The Green/Red Dot Exercise

A charrette technique to help facilitate a large group agreement quickly.

How to Facilitate a Large Group Agreement Quickly

Quick agreement is needed during the visioning exercise that often occurs during the first public meeting of a charrette. Participants are seated in groups of no more than eight people per table. Each table has a facilitator and recorder.

During this exercise, each table creates a long list of vision items: Statements of what they envision the study area looking and performing like 20 years from the present. Each idea is recorded by simultaneously drawing it on an aerial photograph and recording it on a flip chart. At the end of the visioning exercise, the facilitator asks the table to prioritize their top three vision items to report back to the larger group.

The challenge is to perform this prioritization quickly so as to maximize the time available for group discussion. Using the “green dot/red dot” technique is one effective method to use. The facilitator gives each participant six sticky dots, four green and two red. Each person votes for his or her four favorite vision elements by placing a green dot next to the item on the flip chart. Double voting is not allowed. The red dots are used only for deal breakers. If there are no deal breakers then the red dots are not used.

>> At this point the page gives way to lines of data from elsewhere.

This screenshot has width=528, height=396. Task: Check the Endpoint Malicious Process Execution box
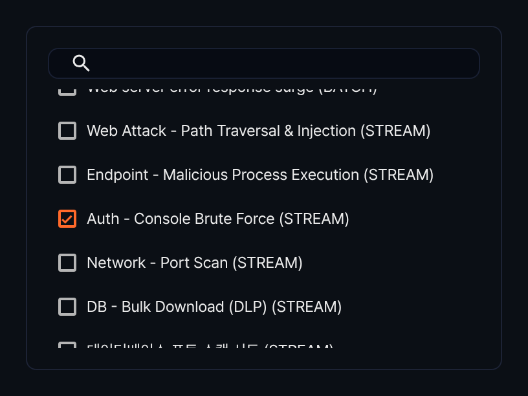67,175
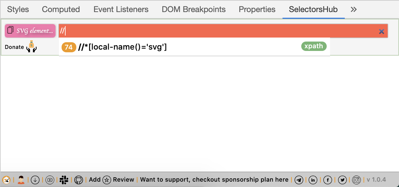Click the SelectorsHub logo icon in footer
The image size is (399, 187).
[6, 180]
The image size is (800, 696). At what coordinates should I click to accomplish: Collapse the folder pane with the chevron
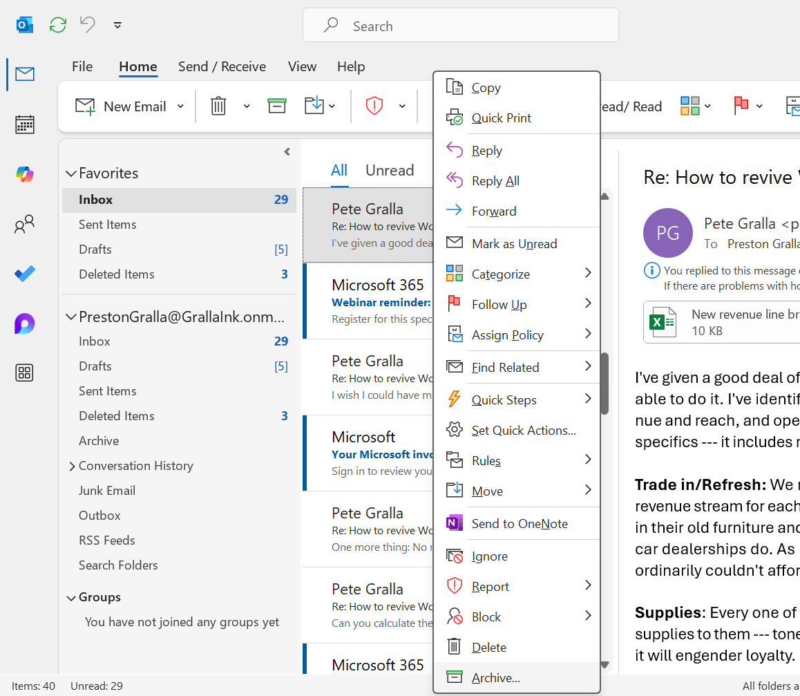click(286, 152)
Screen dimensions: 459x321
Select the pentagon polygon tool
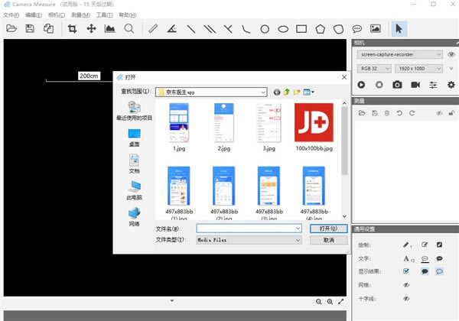[x=320, y=29]
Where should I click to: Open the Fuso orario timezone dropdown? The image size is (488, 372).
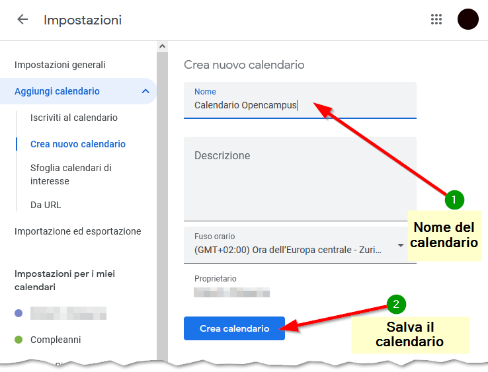(x=400, y=245)
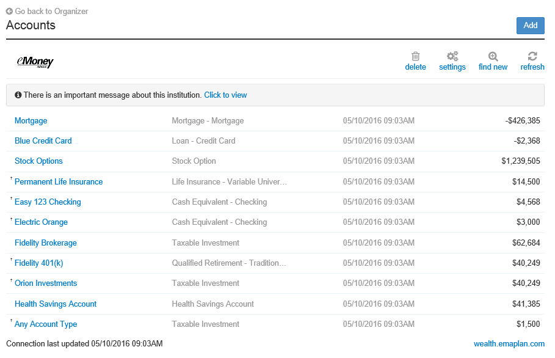The image size is (555, 358).
Task: Click the trash can delete icon
Action: pos(415,56)
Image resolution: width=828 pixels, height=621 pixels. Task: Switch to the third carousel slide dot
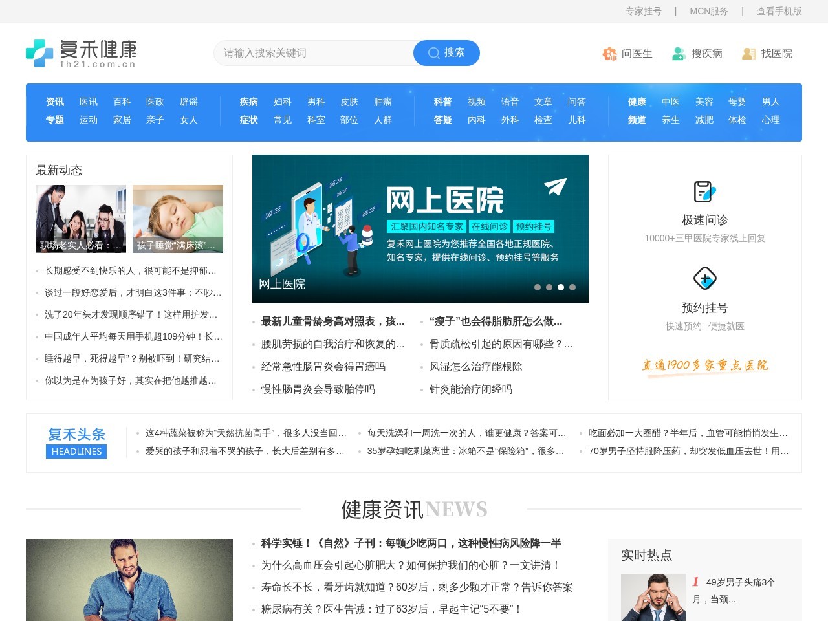(x=561, y=287)
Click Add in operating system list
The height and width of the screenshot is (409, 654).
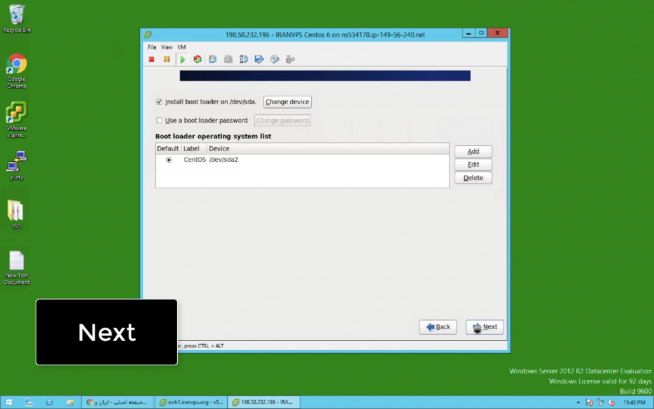pyautogui.click(x=473, y=152)
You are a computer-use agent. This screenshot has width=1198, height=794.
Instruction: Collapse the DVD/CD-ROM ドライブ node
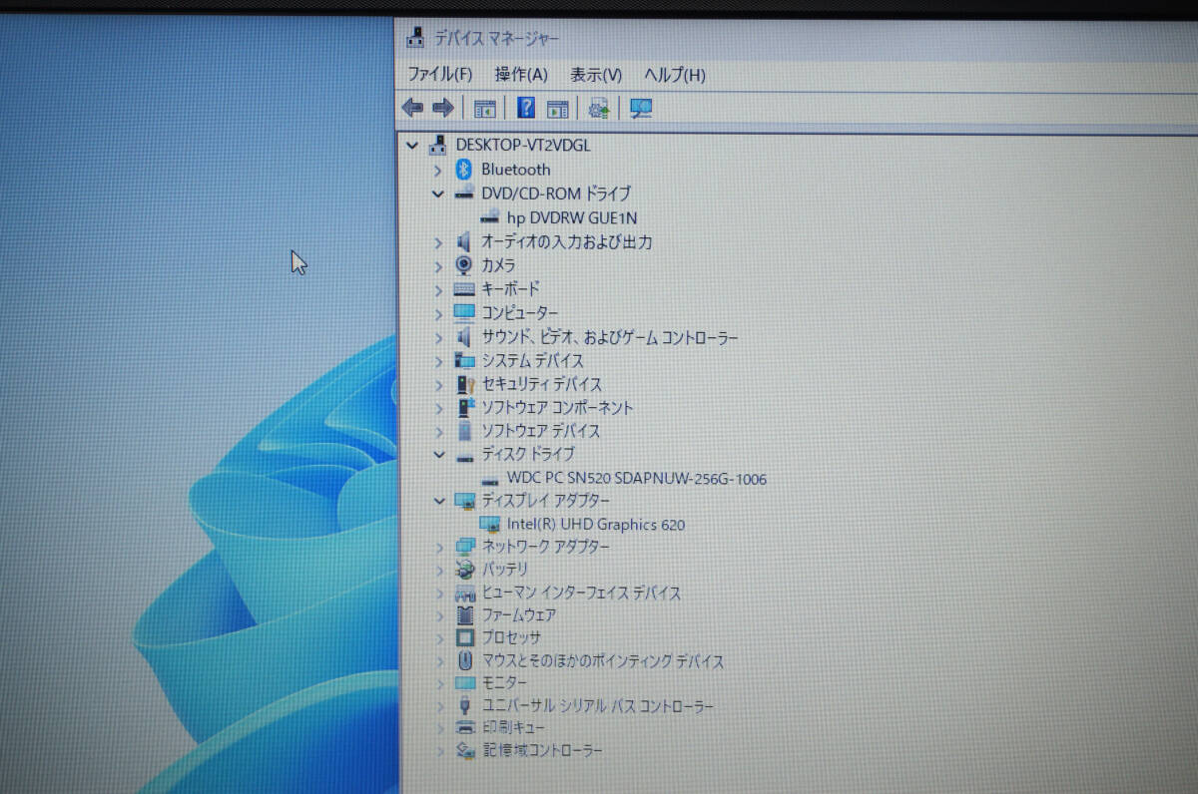coord(437,194)
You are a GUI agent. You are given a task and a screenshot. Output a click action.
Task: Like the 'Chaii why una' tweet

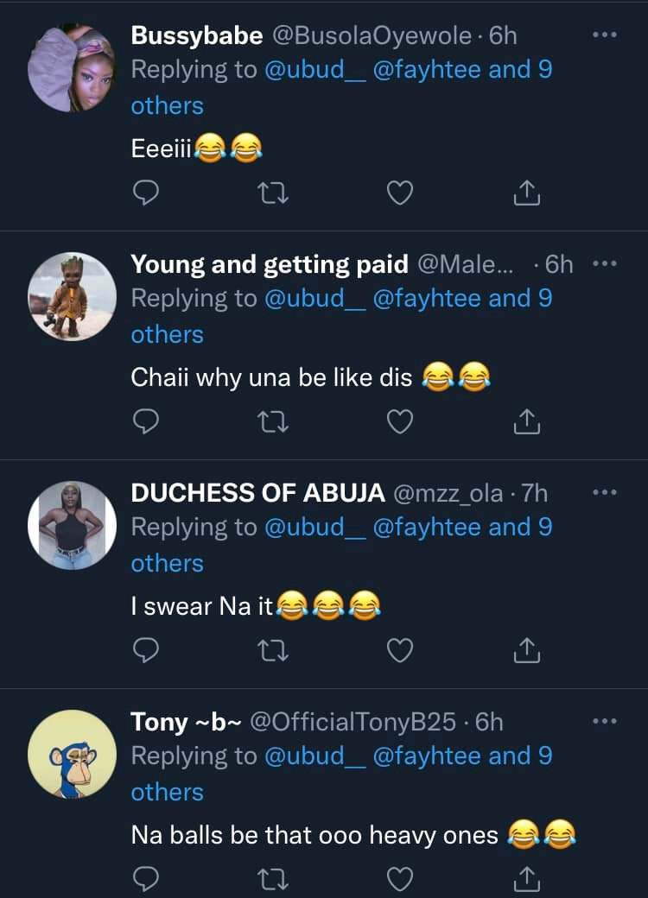click(399, 422)
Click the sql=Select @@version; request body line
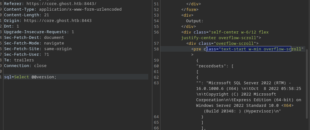 (30, 77)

After participants vote, the recorder tallies them up and identifies the top three items. The group must then agree that these are their top items. If there are any red dot items, the author of that item is asked to clarify the point to be sure that everyone understands the intent. If it is still a deal breaker once the intent is clarified and understood, the item is noted in the report-back as an area of disagreement. The red dots are an effective method for identifying issues that potentially could make or break the project.